### WHAT YOU WILL DO
Copy the lines below, please, starting with the one that contains "Task: Click the Popular quick access link" and ending with the last. Pictures stay out.

(Stored records)
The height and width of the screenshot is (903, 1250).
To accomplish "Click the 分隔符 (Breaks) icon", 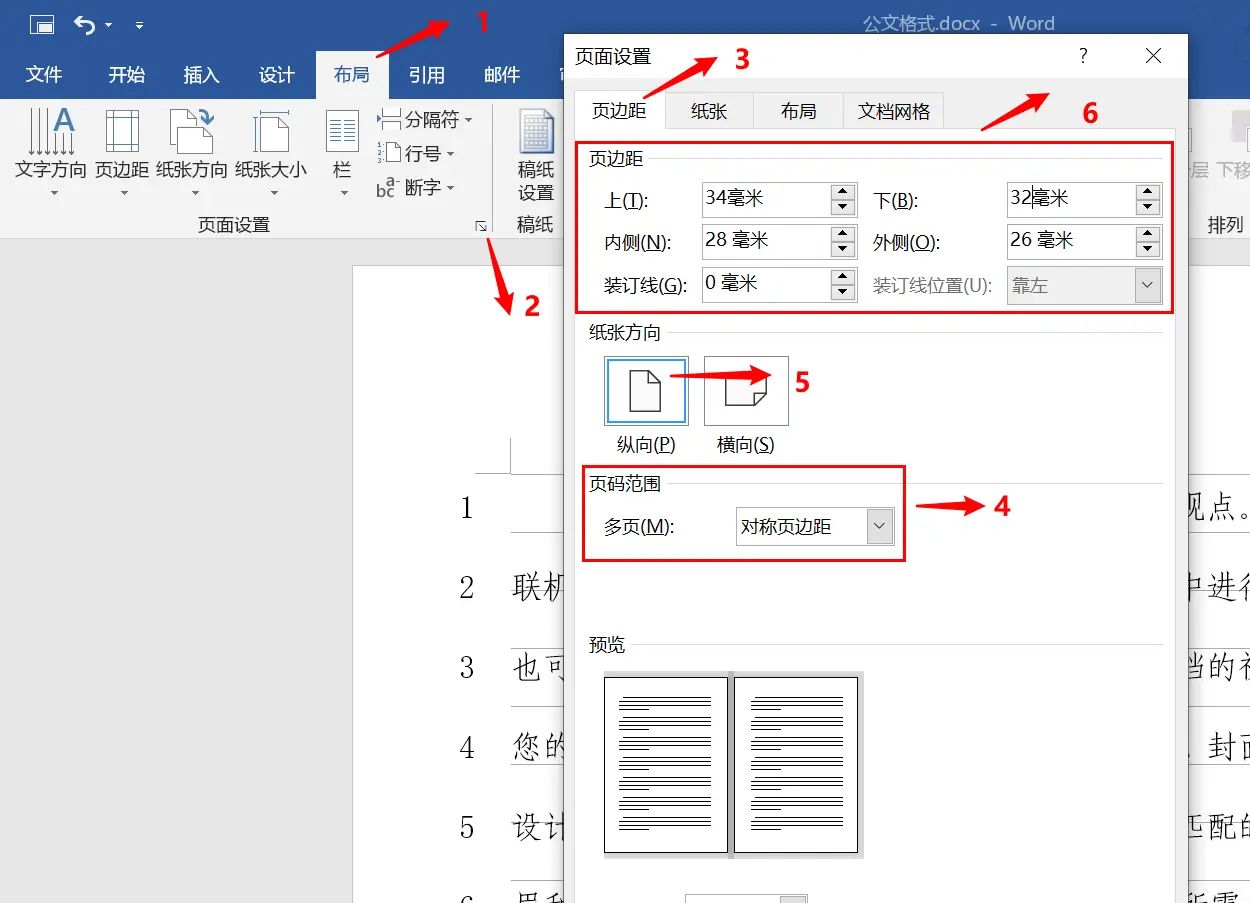I will click(x=423, y=118).
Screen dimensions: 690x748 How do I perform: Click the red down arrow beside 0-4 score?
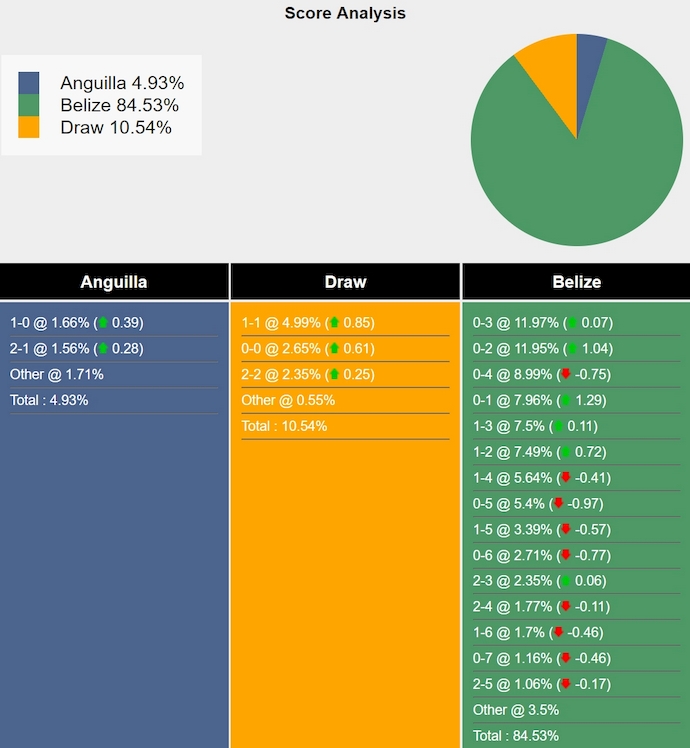(566, 375)
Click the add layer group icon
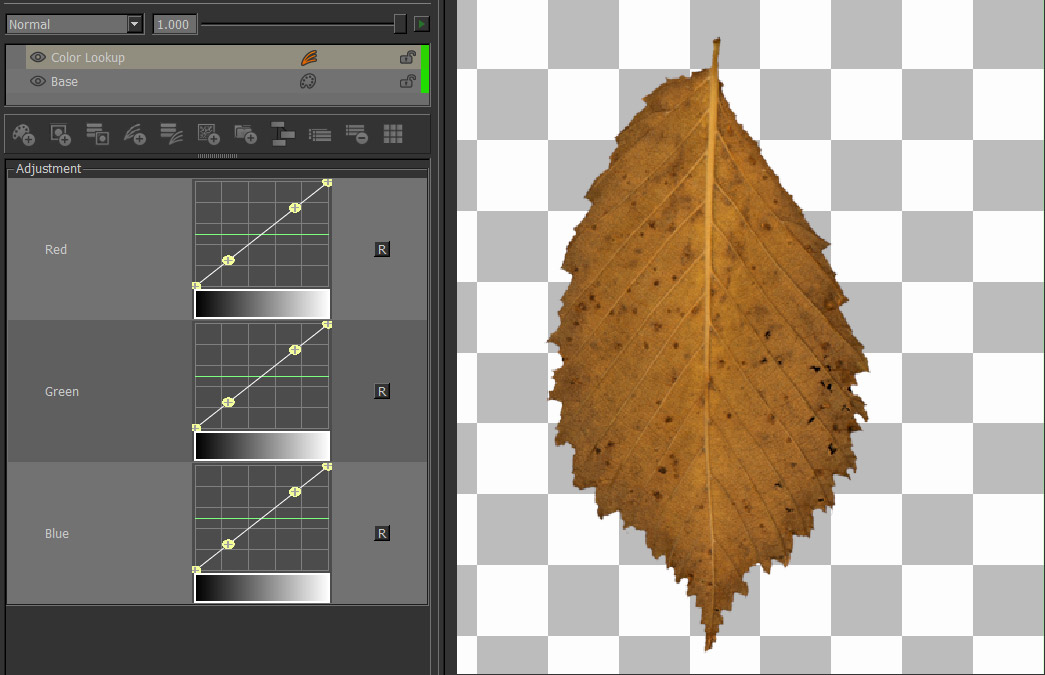The width and height of the screenshot is (1045, 675). click(x=245, y=133)
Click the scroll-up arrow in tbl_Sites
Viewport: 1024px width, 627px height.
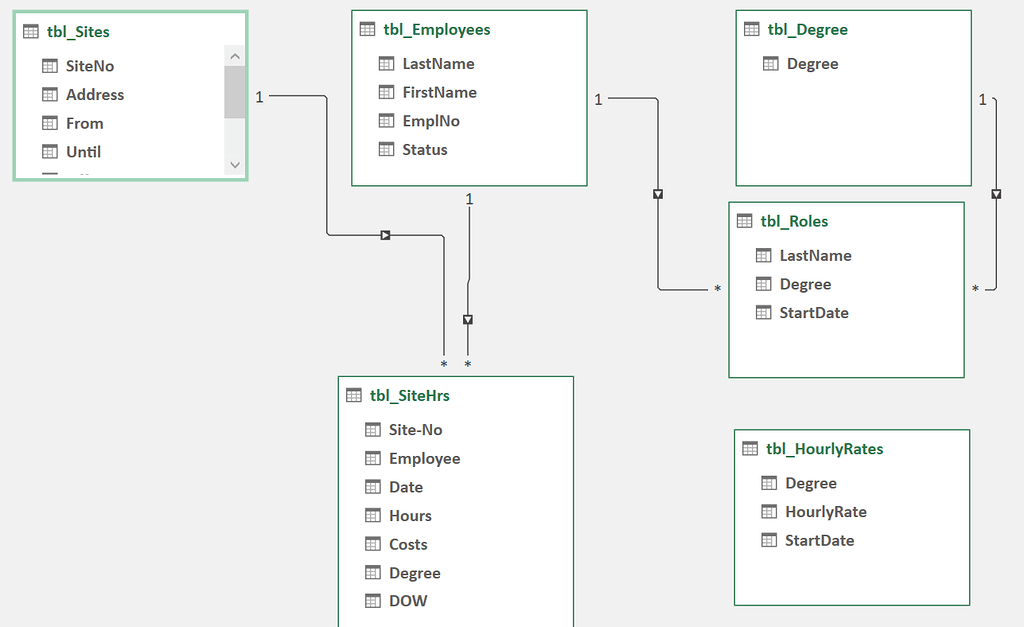tap(234, 55)
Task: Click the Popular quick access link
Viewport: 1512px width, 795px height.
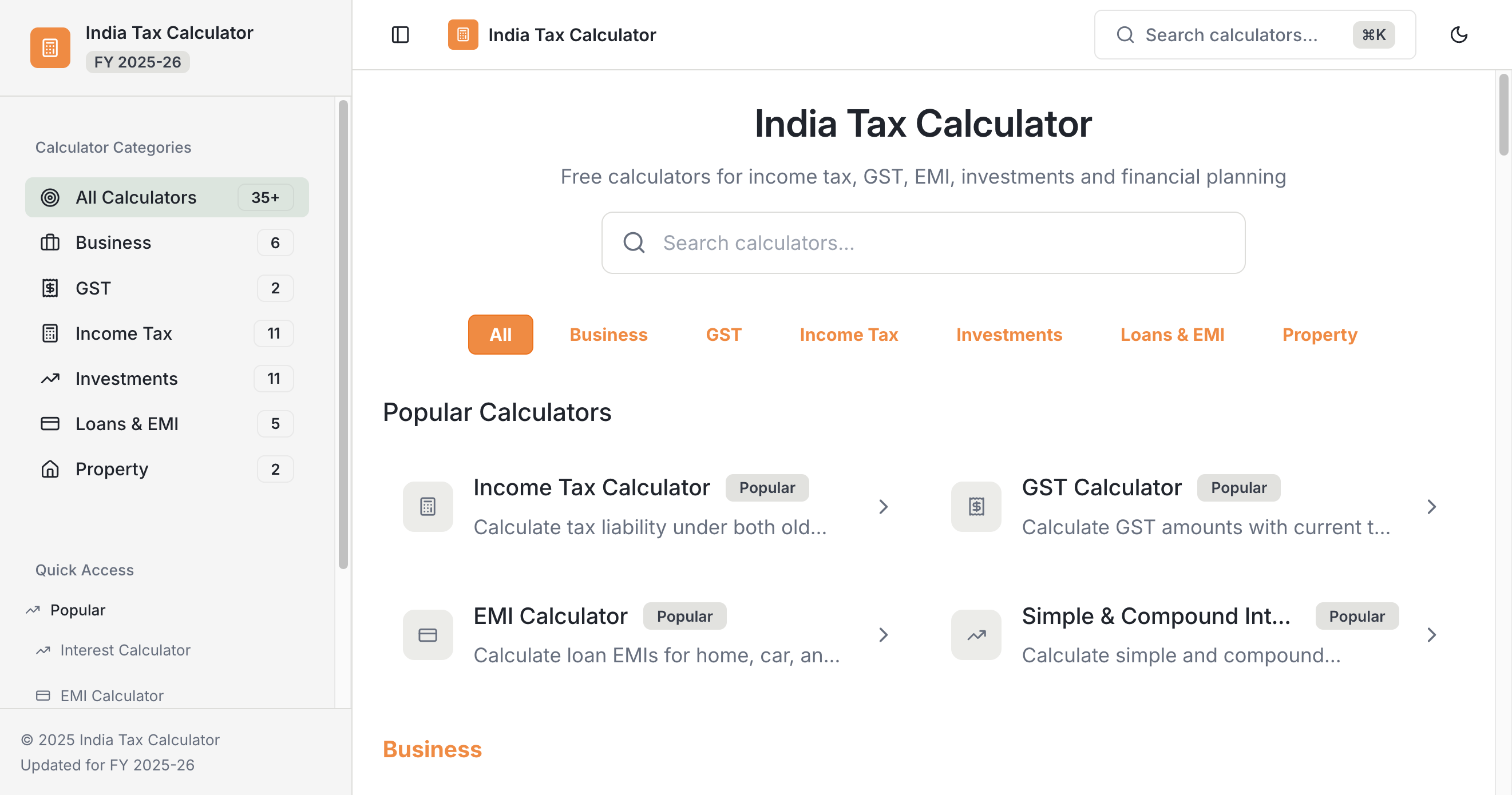Action: point(78,610)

### OUTPUT FOR THIS TASK
Task: Click the Popular quick access link
Viewport: 1512px width, 795px height.
Action: point(78,610)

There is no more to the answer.